The Eritrean church-goers mingle on the lawn after services, attracting the attention of passers-by who wonder what event is happening at the old, usually quiet, church. Photo by Jelena Malkowski.

The Eritrean church-goers mingle on the lawn after services, attracting the attention of passers-by who wonder what event is happening at the old, usually quiet, church. Photo by Jelena Malkowski.

“I have seen these people quite frequently in the afternoon hours and once in the early morning, when I came back from the fish market,” says Peter Schwanenwilms, a man with light grey hair, speaking in a strong Hamburg dialect. After he saw them in the early morning hours, he became curious and asked some of the members what they were doing in his town’s quarter so early. Now, he stands at the Kreuzkirche on Sunday morning at 9:30, observing the service. 

When the Eritrean Orthodox community has their service, not just the community, but also the church itself changes. The altar is draped with purple velvet, and icons of St. Michael, Jesus and Maria are placed in front of it. The priests are not facing the community, but the icons as everyone else, praying in their native Tigrinya or the old Ethiopian Ge’ez and swinging a censer to waft incense.

“Oh! I remember the swinging of the censer from my youth,” Schwanenwilms said, watching the service.
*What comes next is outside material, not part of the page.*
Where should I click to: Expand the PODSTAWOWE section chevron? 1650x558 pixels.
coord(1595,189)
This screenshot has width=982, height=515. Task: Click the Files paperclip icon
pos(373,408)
Back then he was a regular in church, but he left it years ago. Today, he visits the church out of curiosity.

“I wanted to see, what kind of multi-cultural and other religious life exists around here,” he says. Apart from the frankincense, he doesn’t recognize much else from his own church days. 

Manuela Heyns, chairwoman of the Protestant church council, has visited the Orthodox service several times upon invitation. But even as a frequent churchgoer, she says the Orthodox service is a completely different atmosphere. “You feel like you are in another world,” she said.
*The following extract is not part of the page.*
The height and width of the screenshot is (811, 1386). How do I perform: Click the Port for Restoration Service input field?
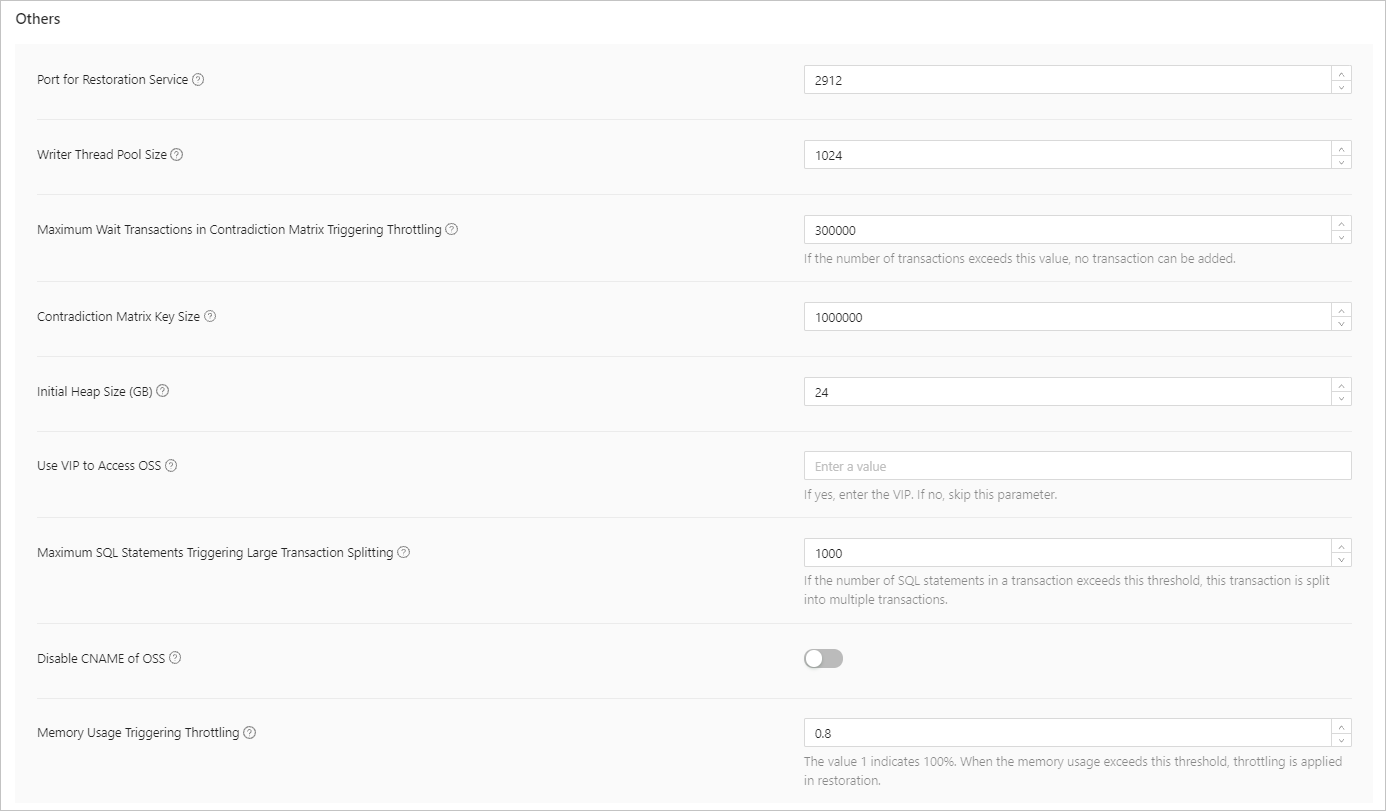(1066, 80)
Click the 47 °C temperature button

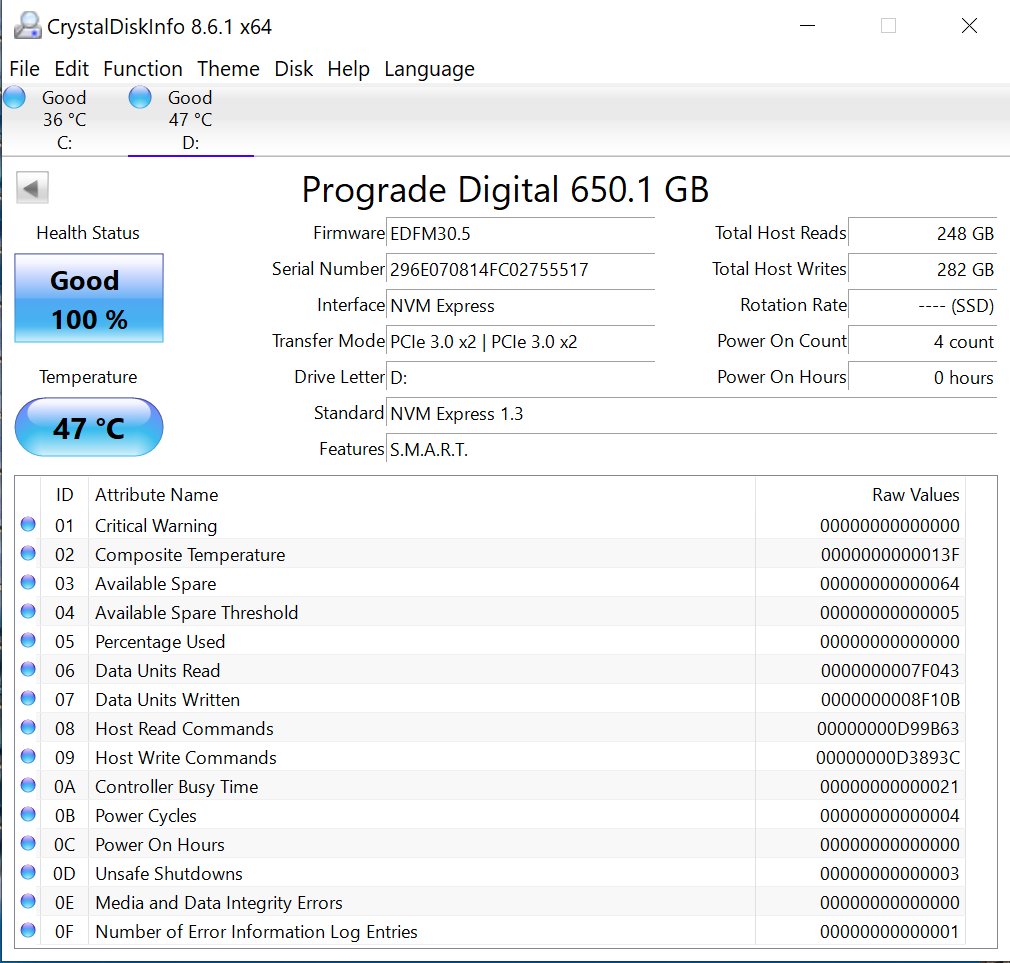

The Protestant and the Orthodox services are truly very different – not just in language and visitors. The Protestant church members notice how the Orthodox devoutly worship even the walls of the church building as a holy place, while the newer Orthodox members wonder how the Protestant church service can end in less than two hours. 

The stained glass of Hamburg’s Kreuzkirche (Holy Cross Church) depicts Jesus on the cross. Photo by Jelena Malkowski.

The stained glass of Hamburg’s Kreuzkirche (Holy Cross Church) depicts Jesus on the cross. Photo by Jelena Malkowski.

But both groups are open to visits of the other group and find the cooperation positive. Apart from using the same space, the communities also want to get to know each other: the Eritreans were invited to the parish feast of the Protestants, and they even organized a joint church service. The Eritreans enjoy learning about their new home country, while the long-time Protestant residents learn about Eritrean culture and Orthodox practices.

The Eritean-Germans who have lived in Hamburg the longest, like Mebrahtu, also help teach the new immigrants German and orient them to a new country and lifestyle, accompanying them to doctor’s appointments, government agencies and employment centers. Not many people in Hamburg speak Tigrinya.

“Us older members are now the supporting pillars of the community,” Mebrahtu said. 

He also believes the church is a bedrock for the new immigrants, giving them friends and support.

"If we come to church and have the faith, that's also a protection," Mebrahtu added. "It is a protection for all those newly arrived, so that they do not get on the wrong track, but have a structure." 

For this reason, the church schedules more events during the week like choir practices and Bible studies for those who are newly arrived and don’t know how to spend their days yet. Over time, everyday life in Hamburg becomes more and more demanding. They go to school, learn the language and start working. This new life in Hamburg leaves less time during the week to drive to the church from afar. 

Still, the church fills up every other Sunday. They pray quietly and sing loudly. Small children run between the praying ones, and babies lie in baskets on the benches.

After the ceremony, they gradually spill out of the church and spread out again all over the city, to their new lives in Germany.